Wenig deutet zunächst darauf hin, dass das sogenannte Deplatforming tatsächlich funktionieren kann. Binnen kürzester Zeit zieht das Imageboard um. Wie schon The Daily Stormer kommt 8chan bei dem Unternehmen BitMitigate unter. Dieses wirbt damit, die Meinungsfreiheit schützen zu wollen. Aber Brennan und andere schlagen erneut zu: Sie bemerken, dass BitMitigate für seinen DDoS-Schutz auf Technik des amerikanischen Dienstleisters Voxility zurückgreift und benachrichtigen diesen. Darauf schaltet Voxility wesentliche Teile von BitMitigate mitsamt dessen Kunden ab. 8chan verschwindet erneut.

„Die Menschen stellen sich das Internet als etwas vor, das in der Cloud existiert“, sagt Brennan. „Aber in Wahrheit besteht es aus Routern und Leitungen, die relativ wenigen Firmen gehören. Diese können beeinflussen, was online bleibt und was nicht.“

Eine Ansprache wie ein Militärbegräbnis

Jim Watkins meldet sich mit einer Ansprache per YouTube-Video zu Wort. Im Hintergrund erklingt eine Trompete wie bei einem Militärbegräbnis. Watkins stellt sich als Opfer dar. „Große Unternehmen schieben die Schuld auf kleine!“, schimpft er. „Unsere Firma hat immer mit den Strafverfolgungsbehörden zusammengearbeitet.“

Gegen seine Behauptung spricht, dass die philippinische National-Polizei ihn über die Medien auffordert, er möge sich endlich bei ihr melden. Der Ausschuss für Heimatschutz des amerikanischen Repräsentantenhauses schickt ihm zudem eine Vorladung: Watkins soll nach Washington kommen und zu dem Imageboard aussagen.
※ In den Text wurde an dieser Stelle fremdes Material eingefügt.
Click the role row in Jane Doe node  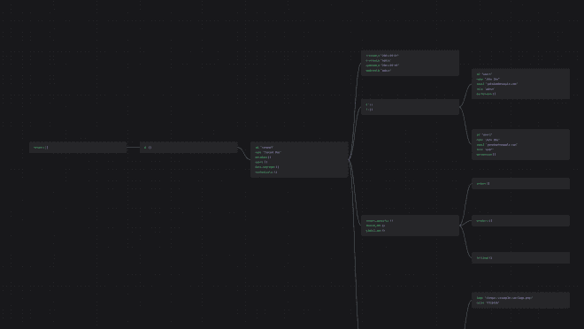pos(485,149)
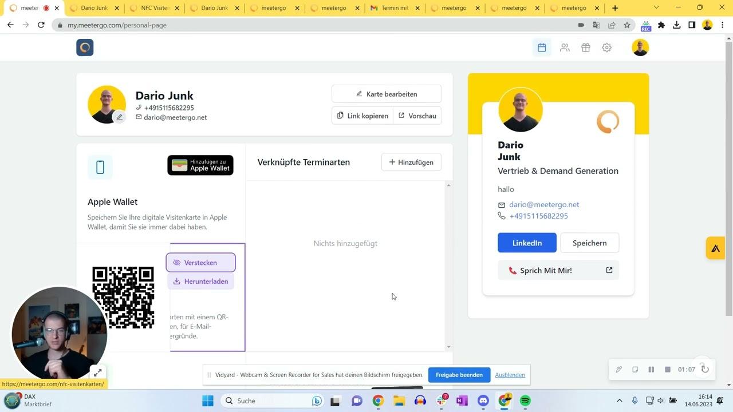Open the contacts people icon
This screenshot has width=733, height=412.
coord(565,47)
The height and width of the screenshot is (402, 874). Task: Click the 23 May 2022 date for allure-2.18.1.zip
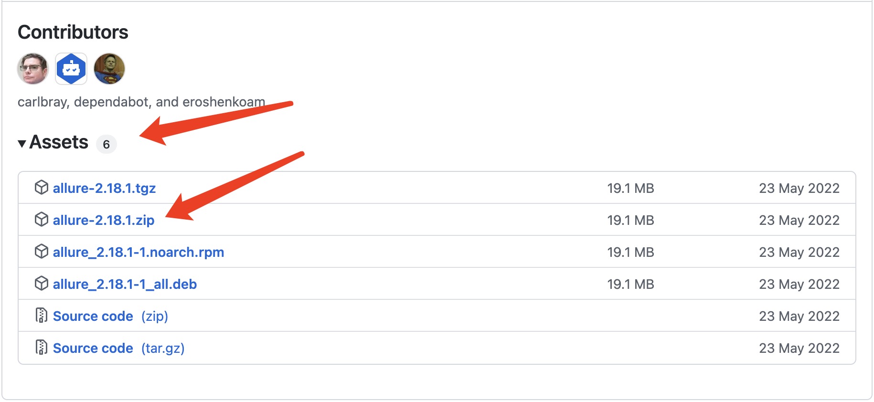(x=799, y=220)
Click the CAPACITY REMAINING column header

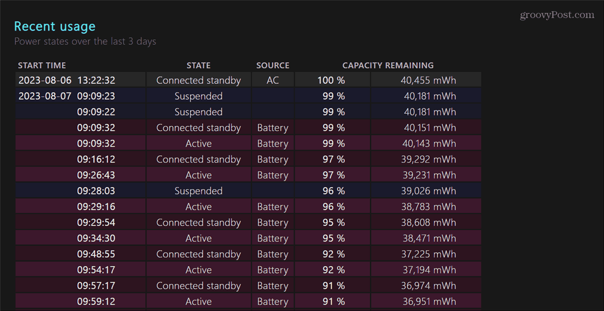pos(388,65)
„Ich bin kein Extremist“, schreibt er dem Ausschuss per Email, bevor er ins Flugzeug steigt. Die Anhörung findet hinter verschlossenen Türen statt. Trotzdem lässt sich erahnen, was sich in den Räumen des Kongresses am 5. September abspielt. Über seinen Anwalt hat Watkins schon im Voraus eine Stellungnahme eingereicht. „Mein Unternehmen hat nicht die Absicht, von der Verfassung geschützte Hassrede zu löschen“, heißt es darin. Schon seit einem Monat ist 8chan zu jenem Zeitpunkt offline. Falls die Website wieder online gehe, wolle er zusätzliche Schritte unternehmen, um gegen Inhalte vorzugehen, die illegal sind – allerdings nur nach den Gesetzen der USA.
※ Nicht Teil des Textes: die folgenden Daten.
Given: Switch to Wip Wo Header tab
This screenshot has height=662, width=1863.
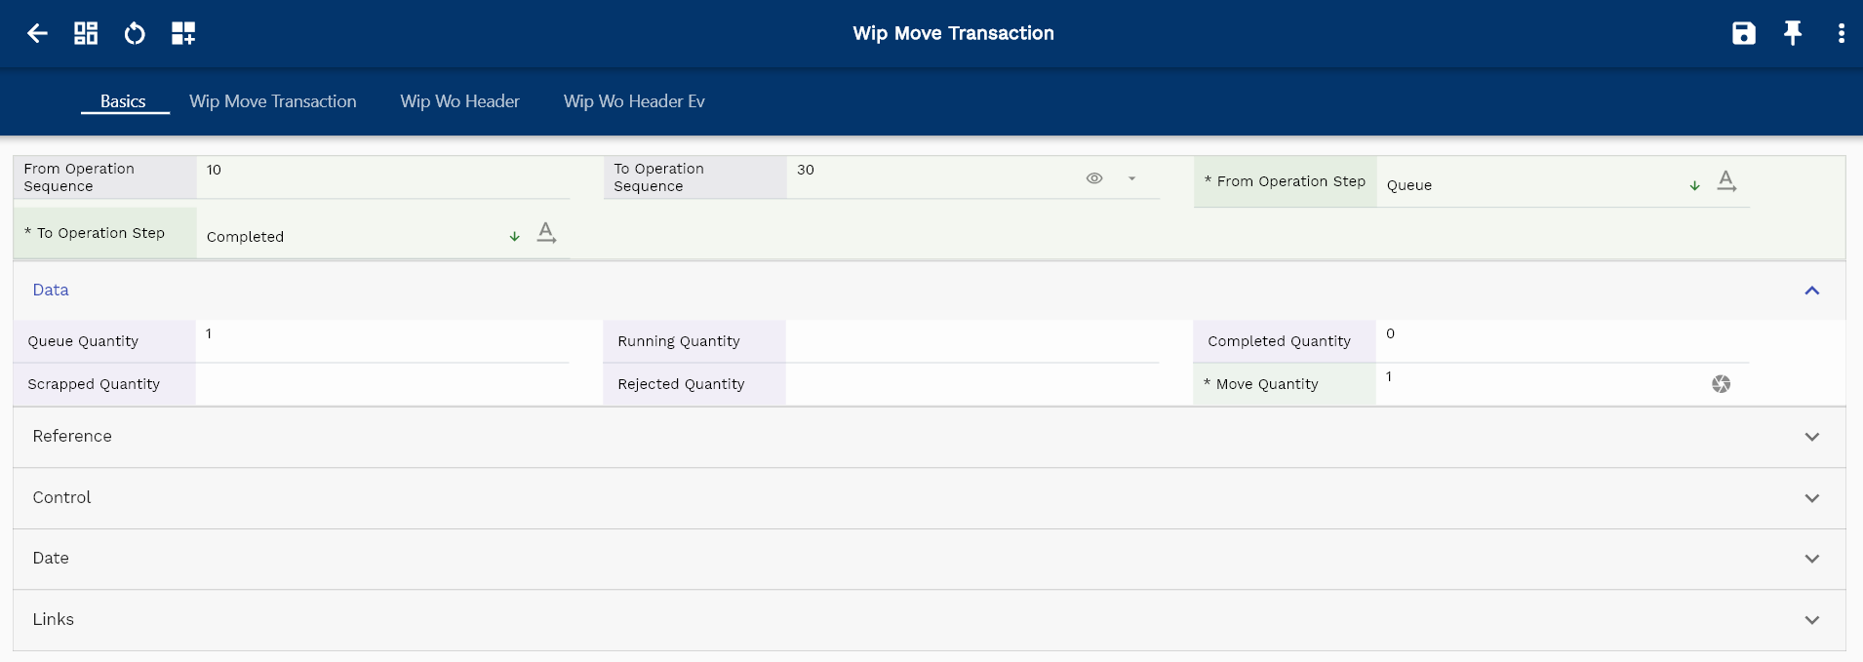Looking at the screenshot, I should coord(459,101).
Ein Buchstabe am Kragen: Q

Warum er diesen Ärger überhaupt auf sich nimmt, darauf gibt er einen Hinweis, als er kurz nach der Anhörung ein Foto veröffentlicht. Es zeigt ihn vor dem Kapitolgebäude, am Hemdkragen trägt er einen Anstecker mit einem einzelnen Buchstaben: Q.

8chan steht im Zentrum einer Art Superverschwörungstheorie, die außerhalb der USA kaum jemand wahrnimmt. Sie beruht auf mehr als 3.000 Posts einer unbekannten Person oder Gruppe, die sich QAnon nennt, kurz Q. Es geht um Insider beim Militärgeheimdienst, einen Staat im Staat, die „Mächtigen“ wie Hillary Clinton und US-Präsident Donald Trump. Dessen Feinde sollen demnach am Tag der „Großen Erweckung“ ausgeschaltet werden.
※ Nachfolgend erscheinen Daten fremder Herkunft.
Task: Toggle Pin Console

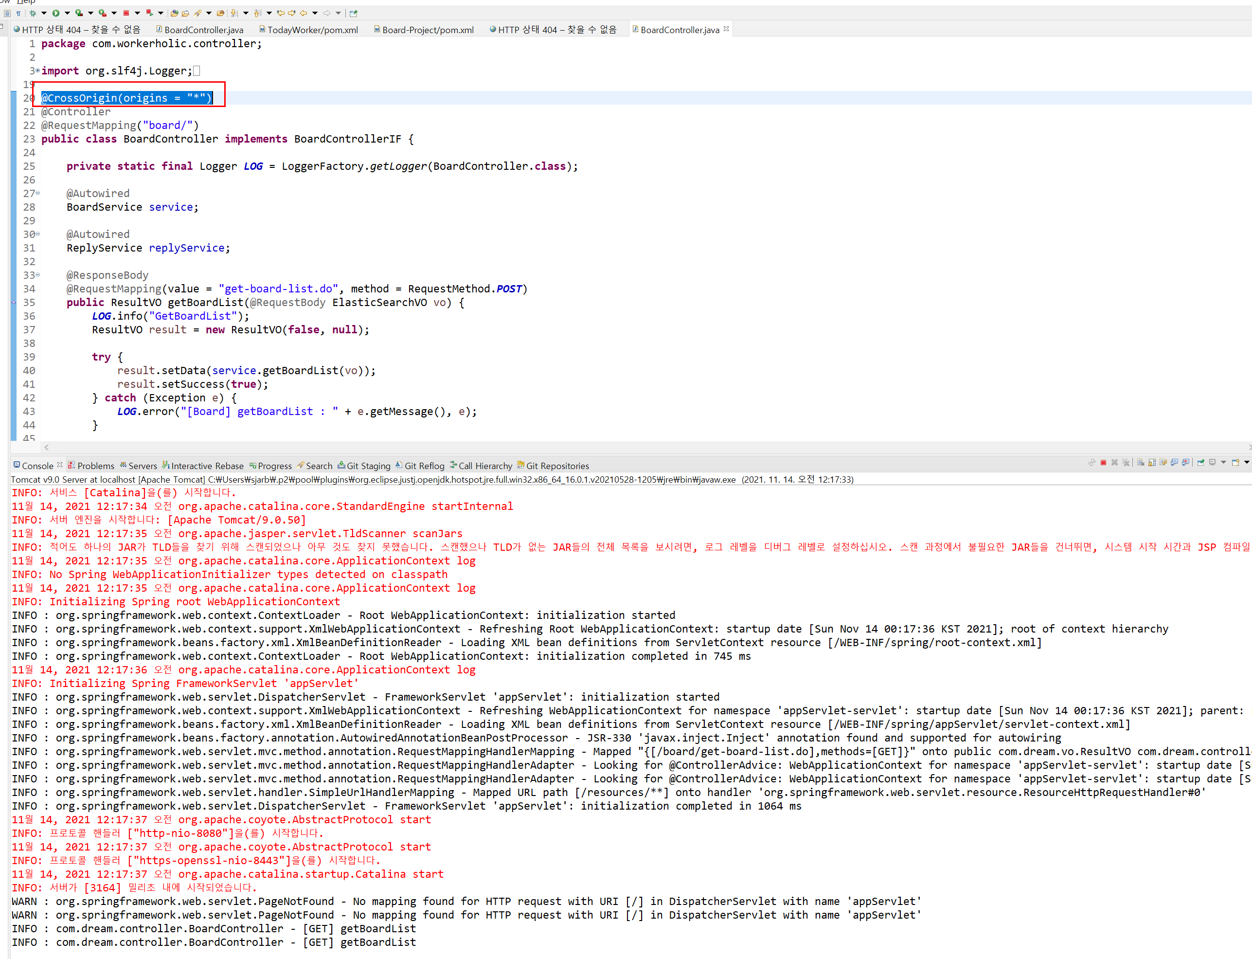Action: pyautogui.click(x=1201, y=462)
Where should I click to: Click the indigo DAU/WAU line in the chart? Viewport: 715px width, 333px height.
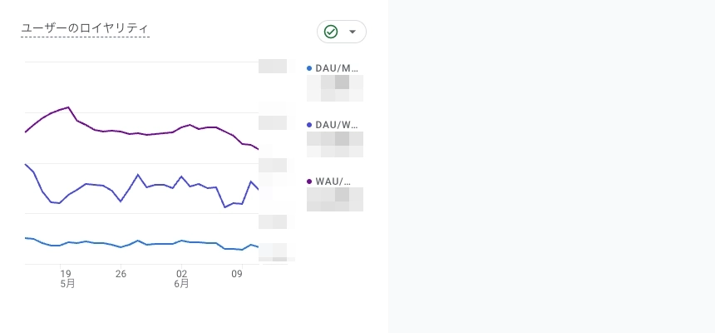(x=138, y=175)
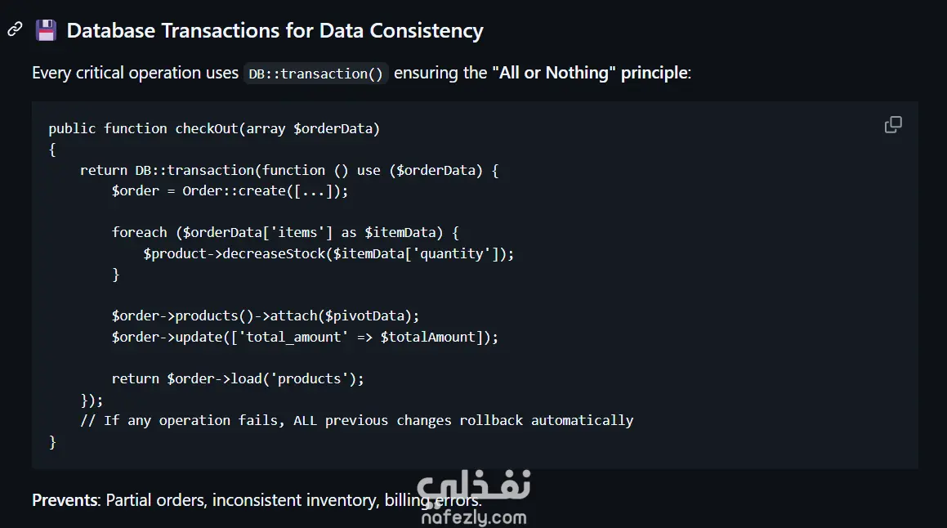Click the inline DB::transaction() code snippet
The width and height of the screenshot is (947, 528).
tap(315, 74)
Qs Nachrichten sind kryptisch, häufig enthalten sie Prophezeiungen, die nicht eintreten. Zunächst hatte Q sie auf dem Imageboard 4chan veröffentlicht, nach wenigen Wochen aber zu 8chan gewechselt. Knapp zwei Jahre ist das jetzt her. „Menschen mögen Geschichten und QAnon ist wie ein Thriller“, sagt der Verschwörungstheorie-Forscher Mike Rothschild, der die Entwicklung von Anfang an beobachtet.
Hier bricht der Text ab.